─── Bacaan ───

YAKINLAH ORANG LAIN ADA[1][2][3]
(Hal-40) Banyak
alasan untuk berkomunikasi. Salah satunya, untuk menunjukkan keberadaan diri
(eksistensi). Perasaan ‘ada’ itu penting, karena itu yang menjadikan orang
relevan untuk terus hidup. Sebuah keberartian di tengah-tengah kehidupan
sosial. Melalui komunikasi, orang ingin menegaskan ‘Saya ada dan berarti’.
Itulah kenapa orang selalu mencari kanal komunikasi dalam
berbagai bentuknya, terlepas dari yang bersangkutan bertipe extrovert atau
introvert. Ada panggung terbuka yang menjadi incaran penggemar
popularitas, juga tersedia ruang-ruang impersonal yang lebih ramah pada ‘para
pemalu’. Hasrat komunikasi untuk sekadar eksis bahkan cenderung mengarah pada
gejala pemuasan diri yang berlebihan (narsis).
Namun, karena alasan eksistensi pula, banyak orang merasa
tersakiti oleh komunikasi. Karena. Komunikasi tak mengafirmasi kehadirannya.
Bayangkan, anda berada dalam sebuah forum kecil yang semestinya terasa hangat
dan dekat, tetapi orang-orang yang hadir atau pembicara utamanya tak menyapa
anda atau bicara sekadarnya. Anda hadir tapi seolah-olah absen. Betapa
menyesakkannya.
Lebih terasa lagi jika itu terjadi pada konteks
komunikasi antarpribadi. Dua orang bertemu atau berpapasan. Salah seorang
merasa dirinya telah dikenal oleh yang lainnya. Tetapi dia tak mendapatkan
sapaan, bahkan senyuman pun tidak. Apalagi yang bersangkutan merasa sangat
layak untuk sekadar mendapat anggukan penghormatan. Entah karena jabatan,
status sosial atau karena pertimbangan umur. Terasa sakit, karena merasa
keberadaaannya terabaikan.
(Hal-41) Harapan
pengakuan eksistensi sangan berdimensi budaya. Pada masyarakat bertipikal
komunal, pengakuan eksistensi orang seringkali terkesan artifisial. Nampak
remeh, tapi penting. Bernuansa basa-basi, tetapi kalau tidak ada bisa
menimbulkan masalah. Mungkin sekadar senyum, tetapi itu sangat berarti. Ada
konvensi kultural yang menjelaskan bentuk-bentuk pengakuan eksistensi diri.

─── Cuplikan Data ───

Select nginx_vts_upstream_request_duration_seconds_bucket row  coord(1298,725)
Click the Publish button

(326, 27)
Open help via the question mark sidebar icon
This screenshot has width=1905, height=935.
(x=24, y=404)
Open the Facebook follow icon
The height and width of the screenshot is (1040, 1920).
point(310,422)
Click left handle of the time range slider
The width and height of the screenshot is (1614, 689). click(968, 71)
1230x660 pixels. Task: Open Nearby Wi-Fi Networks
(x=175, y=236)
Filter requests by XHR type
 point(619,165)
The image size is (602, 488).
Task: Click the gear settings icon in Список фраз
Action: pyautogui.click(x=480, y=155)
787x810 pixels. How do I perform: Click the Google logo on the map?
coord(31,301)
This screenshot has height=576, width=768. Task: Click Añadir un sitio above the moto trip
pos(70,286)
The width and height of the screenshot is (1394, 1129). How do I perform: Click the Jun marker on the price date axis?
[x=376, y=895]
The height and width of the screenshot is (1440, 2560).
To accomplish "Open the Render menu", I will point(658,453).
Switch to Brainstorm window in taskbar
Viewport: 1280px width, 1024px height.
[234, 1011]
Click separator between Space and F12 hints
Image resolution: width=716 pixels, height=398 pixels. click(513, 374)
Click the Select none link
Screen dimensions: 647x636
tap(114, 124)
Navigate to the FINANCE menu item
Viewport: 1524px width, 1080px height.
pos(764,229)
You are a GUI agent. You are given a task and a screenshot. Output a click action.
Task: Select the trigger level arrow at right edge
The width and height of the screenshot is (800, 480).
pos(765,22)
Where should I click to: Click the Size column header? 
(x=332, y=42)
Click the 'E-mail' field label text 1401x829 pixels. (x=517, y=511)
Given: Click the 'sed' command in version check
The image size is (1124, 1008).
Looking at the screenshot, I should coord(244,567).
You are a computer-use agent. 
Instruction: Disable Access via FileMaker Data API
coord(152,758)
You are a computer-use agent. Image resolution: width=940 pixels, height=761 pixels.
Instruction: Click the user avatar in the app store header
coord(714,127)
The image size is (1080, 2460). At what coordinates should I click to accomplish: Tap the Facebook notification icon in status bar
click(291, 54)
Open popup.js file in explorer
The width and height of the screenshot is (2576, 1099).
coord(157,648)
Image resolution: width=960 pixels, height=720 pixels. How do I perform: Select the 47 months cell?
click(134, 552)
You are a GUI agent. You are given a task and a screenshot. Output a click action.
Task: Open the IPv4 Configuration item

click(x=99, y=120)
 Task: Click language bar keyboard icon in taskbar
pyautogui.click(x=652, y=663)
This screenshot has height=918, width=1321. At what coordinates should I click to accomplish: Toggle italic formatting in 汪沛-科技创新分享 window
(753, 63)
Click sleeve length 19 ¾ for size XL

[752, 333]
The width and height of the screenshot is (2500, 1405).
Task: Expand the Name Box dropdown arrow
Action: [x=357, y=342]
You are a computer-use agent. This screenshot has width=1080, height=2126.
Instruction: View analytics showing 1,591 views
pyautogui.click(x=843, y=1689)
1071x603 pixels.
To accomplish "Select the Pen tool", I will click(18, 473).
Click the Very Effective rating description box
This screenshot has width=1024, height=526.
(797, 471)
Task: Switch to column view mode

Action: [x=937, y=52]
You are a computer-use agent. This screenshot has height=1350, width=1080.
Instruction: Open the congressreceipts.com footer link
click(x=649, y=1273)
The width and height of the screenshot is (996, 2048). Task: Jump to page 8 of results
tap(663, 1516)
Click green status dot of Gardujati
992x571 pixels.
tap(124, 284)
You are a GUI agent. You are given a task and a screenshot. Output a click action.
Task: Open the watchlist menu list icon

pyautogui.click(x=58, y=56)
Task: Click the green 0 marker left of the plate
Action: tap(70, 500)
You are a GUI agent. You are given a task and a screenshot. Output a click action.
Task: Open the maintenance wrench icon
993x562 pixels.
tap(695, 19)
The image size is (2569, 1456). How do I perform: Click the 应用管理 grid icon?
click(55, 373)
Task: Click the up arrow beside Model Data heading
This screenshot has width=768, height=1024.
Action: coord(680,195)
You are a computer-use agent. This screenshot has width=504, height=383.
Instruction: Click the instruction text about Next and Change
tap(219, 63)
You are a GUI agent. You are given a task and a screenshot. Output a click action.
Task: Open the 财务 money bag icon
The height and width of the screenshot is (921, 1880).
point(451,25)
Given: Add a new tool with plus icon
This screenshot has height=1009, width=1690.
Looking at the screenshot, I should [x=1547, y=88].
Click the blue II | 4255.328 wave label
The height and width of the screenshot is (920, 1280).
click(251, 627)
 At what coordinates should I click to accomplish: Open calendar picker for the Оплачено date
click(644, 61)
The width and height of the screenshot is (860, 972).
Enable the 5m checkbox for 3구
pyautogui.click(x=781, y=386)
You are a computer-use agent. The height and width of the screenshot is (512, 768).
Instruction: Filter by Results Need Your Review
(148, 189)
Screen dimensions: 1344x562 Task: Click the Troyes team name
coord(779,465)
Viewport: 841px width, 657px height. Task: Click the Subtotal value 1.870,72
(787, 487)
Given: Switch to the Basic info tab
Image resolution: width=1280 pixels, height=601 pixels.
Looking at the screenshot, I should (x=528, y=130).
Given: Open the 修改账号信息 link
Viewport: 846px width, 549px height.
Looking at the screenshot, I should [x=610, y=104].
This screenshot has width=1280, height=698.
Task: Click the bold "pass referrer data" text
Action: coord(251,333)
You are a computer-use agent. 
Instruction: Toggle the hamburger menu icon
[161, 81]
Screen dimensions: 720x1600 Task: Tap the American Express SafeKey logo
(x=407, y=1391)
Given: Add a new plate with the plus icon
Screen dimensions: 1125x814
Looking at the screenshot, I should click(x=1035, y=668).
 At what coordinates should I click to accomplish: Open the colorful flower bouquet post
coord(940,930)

───

Daftar Tugas:
a) Menurut bacaan tentang komunikasi dan keberadaan diri, apa yang ingin ditegaskan orang melalui komunikasi?
b) Tentukan apakah tiap pernyataan ini sesuai dengan bacaan tentang komunikasi dan keberadaan diri, lalu jawab ya atau tidak dengan mengutip kata-kata penentunya dari bacaan. (i) Orang mencari kanal komunikasi hanya bila ia bertipe extrovert. (ii) Pada masyarakat komunal, pengakuan eksistensi orang sering terkesan artifisial. (iii) Ruang-ruang impersonal lebih ramah pada para pemalu.
Baris-baris tersebut tidak diperlukan.

Hasil Tiap Tugas:
a) Orang ingin menegaskan "Saya ada dan berarti".

b)
(i) Tidak: "terlepas dari yang bersangkutan bertipe extrovert atau introvert"
(ii) Ya: "Pada masyarakat bertipikal komunal, pengakuan eksistensi orang seringkali terkesan artifisial."
(iii) Ya: "ruang-ruang impersonal yang lebih ramah pada ‘para pemalu’"